• **EXERCISE PROMPT**
I'd like every record written out again, exactly as it is.

• **Records excerpted from a collection**
---

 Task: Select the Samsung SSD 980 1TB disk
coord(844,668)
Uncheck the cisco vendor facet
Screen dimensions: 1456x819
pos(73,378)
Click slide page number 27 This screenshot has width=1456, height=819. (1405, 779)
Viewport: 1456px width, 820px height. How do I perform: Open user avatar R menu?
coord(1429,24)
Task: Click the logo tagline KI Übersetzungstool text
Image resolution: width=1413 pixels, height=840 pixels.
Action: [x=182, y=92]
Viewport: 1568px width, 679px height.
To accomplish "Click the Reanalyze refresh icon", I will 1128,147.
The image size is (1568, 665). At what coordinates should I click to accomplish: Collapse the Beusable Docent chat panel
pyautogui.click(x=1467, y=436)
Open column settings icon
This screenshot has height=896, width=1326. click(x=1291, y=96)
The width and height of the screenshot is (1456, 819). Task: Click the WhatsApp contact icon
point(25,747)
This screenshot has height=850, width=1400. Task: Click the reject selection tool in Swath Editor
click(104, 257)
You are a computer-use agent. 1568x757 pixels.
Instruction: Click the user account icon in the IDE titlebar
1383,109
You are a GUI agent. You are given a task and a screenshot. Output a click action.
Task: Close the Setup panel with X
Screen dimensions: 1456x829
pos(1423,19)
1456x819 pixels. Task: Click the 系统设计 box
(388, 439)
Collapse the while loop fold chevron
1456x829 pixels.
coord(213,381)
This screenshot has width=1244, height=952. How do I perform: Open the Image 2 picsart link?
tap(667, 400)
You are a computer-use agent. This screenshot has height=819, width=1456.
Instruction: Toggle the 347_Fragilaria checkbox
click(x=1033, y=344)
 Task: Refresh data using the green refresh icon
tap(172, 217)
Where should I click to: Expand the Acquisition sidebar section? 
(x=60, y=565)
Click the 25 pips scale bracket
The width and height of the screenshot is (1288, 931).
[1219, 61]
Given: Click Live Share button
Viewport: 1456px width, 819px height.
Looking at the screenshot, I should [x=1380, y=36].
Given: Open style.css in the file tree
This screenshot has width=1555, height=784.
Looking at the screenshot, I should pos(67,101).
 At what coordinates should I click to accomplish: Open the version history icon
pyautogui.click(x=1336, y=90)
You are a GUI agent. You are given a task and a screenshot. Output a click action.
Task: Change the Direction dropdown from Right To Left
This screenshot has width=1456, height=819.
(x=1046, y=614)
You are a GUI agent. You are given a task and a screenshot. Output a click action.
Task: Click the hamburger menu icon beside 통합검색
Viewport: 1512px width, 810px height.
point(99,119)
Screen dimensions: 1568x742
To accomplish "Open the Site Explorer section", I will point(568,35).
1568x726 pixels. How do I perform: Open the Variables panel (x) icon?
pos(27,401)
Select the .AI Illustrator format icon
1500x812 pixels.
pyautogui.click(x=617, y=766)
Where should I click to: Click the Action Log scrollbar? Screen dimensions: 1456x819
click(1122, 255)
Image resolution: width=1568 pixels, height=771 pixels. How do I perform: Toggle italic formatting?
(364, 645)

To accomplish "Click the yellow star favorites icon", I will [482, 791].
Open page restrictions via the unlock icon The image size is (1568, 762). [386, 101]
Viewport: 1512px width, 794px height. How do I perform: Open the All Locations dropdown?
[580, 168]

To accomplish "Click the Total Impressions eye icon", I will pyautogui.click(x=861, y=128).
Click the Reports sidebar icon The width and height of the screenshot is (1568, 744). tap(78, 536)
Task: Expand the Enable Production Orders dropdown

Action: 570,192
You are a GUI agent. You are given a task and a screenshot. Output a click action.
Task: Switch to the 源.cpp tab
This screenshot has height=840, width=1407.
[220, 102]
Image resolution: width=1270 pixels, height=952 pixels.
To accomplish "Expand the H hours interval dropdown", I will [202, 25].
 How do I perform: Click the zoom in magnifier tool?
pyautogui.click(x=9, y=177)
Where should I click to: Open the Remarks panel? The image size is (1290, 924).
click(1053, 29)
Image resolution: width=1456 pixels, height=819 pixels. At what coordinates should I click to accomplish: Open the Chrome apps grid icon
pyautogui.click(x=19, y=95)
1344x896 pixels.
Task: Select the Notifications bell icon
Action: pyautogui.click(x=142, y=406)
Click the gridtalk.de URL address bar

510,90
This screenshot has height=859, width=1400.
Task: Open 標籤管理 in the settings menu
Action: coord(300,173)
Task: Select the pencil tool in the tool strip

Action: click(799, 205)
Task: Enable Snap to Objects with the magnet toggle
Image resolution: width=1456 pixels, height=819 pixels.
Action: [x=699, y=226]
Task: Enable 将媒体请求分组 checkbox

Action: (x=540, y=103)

---

• **SOLUTION BELOW**
 Task: Select the Samsung SSD 980 1TB disk
coord(844,668)
Uncheck the cisco vendor facet
Screen dimensions: 1456x819
pos(73,378)
Click slide page number 27 This screenshot has width=1456, height=819. (1405, 779)
Viewport: 1456px width, 820px height. How do I perform: Open user avatar R menu?
coord(1429,24)
Task: Click the logo tagline KI Übersetzungstool text
Image resolution: width=1413 pixels, height=840 pixels.
Action: [x=182, y=92]
Viewport: 1568px width, 679px height.
To accomplish "Click the Reanalyze refresh icon", I will 1128,147.
The image size is (1568, 665). At what coordinates should I click to accomplish: Collapse the Beusable Docent chat panel
pyautogui.click(x=1467, y=436)
Open column settings icon
This screenshot has height=896, width=1326. click(x=1291, y=96)
The width and height of the screenshot is (1456, 819). Task: Click the WhatsApp contact icon
point(25,747)
This screenshot has height=850, width=1400. Task: Click the reject selection tool in Swath Editor
click(104, 257)
You are a computer-use agent. 1568x757 pixels.
Instruction: Click the user account icon in the IDE titlebar
1383,109
You are a GUI agent. You are given a task and a screenshot. Output a click action.
Task: Close the Setup panel with X
Screen dimensions: 1456x829
pos(1423,19)
1456x819 pixels. Task: Click the 系统设计 box
(388, 439)
Collapse the while loop fold chevron
1456x829 pixels.
coord(213,381)
This screenshot has width=1244, height=952. How do I perform: Open the Image 2 picsart link?
tap(667, 400)
You are a computer-use agent. This screenshot has height=819, width=1456.
Instruction: Toggle the 347_Fragilaria checkbox
click(x=1033, y=344)
 Task: Refresh data using the green refresh icon
tap(172, 217)
Where should I click to: Expand the Acquisition sidebar section? 
(x=60, y=565)
Click the 25 pips scale bracket
The width and height of the screenshot is (1288, 931).
[1219, 61]
Given: Click Live Share button
Viewport: 1456px width, 819px height.
Looking at the screenshot, I should [x=1380, y=36].
Given: Open style.css in the file tree
This screenshot has width=1555, height=784.
Looking at the screenshot, I should pos(67,101).
 At what coordinates should I click to accomplish: Open the version history icon
pyautogui.click(x=1336, y=90)
You are a GUI agent. You are given a task and a screenshot. Output a click action.
Task: Change the Direction dropdown from Right To Left
This screenshot has width=1456, height=819.
(x=1046, y=614)
You are a GUI agent. You are given a task and a screenshot. Output a click action.
Task: Click the hamburger menu icon beside 통합검색
Viewport: 1512px width, 810px height.
point(99,119)
Screen dimensions: 1568x742
To accomplish "Open the Site Explorer section", I will point(568,35).
1568x726 pixels. How do I perform: Open the Variables panel (x) icon?
pos(27,401)
Select the .AI Illustrator format icon
1500x812 pixels.
pyautogui.click(x=617, y=766)
Where should I click to: Click the Action Log scrollbar? Screen dimensions: 1456x819
click(1122, 255)
Image resolution: width=1568 pixels, height=771 pixels. How do I perform: Toggle italic formatting?
(364, 645)

To accomplish "Click the yellow star favorites icon", I will [482, 791].
Open page restrictions via the unlock icon The image size is (1568, 762). [386, 101]
Viewport: 1512px width, 794px height. How do I perform: Open the All Locations dropdown?
[580, 168]

To accomplish "Click the Total Impressions eye icon", I will pyautogui.click(x=861, y=128).
Click the Reports sidebar icon The width and height of the screenshot is (1568, 744). tap(78, 536)
Task: Expand the Enable Production Orders dropdown

Action: 570,192
You are a GUI agent. You are given a task and a screenshot. Output a click action.
Task: Switch to the 源.cpp tab
This screenshot has height=840, width=1407.
[220, 102]
Image resolution: width=1270 pixels, height=952 pixels.
To accomplish "Expand the H hours interval dropdown", I will [202, 25].
 How do I perform: Click the zoom in magnifier tool?
pyautogui.click(x=9, y=177)
Where should I click to: Open the Remarks panel? The image size is (1290, 924).
click(1053, 29)
Image resolution: width=1456 pixels, height=819 pixels. At what coordinates should I click to accomplish: Open the Chrome apps grid icon
pyautogui.click(x=19, y=95)
1344x896 pixels.
Task: Select the Notifications bell icon
Action: pyautogui.click(x=142, y=406)
Click the gridtalk.de URL address bar

510,90
This screenshot has height=859, width=1400.
Task: Open 標籤管理 in the settings menu
Action: coord(300,173)
Task: Select the pencil tool in the tool strip

Action: click(799, 205)
Task: Enable Snap to Objects with the magnet toggle
Image resolution: width=1456 pixels, height=819 pixels.
Action: [x=699, y=226]
Task: Enable 将媒体请求分组 checkbox

Action: (x=540, y=103)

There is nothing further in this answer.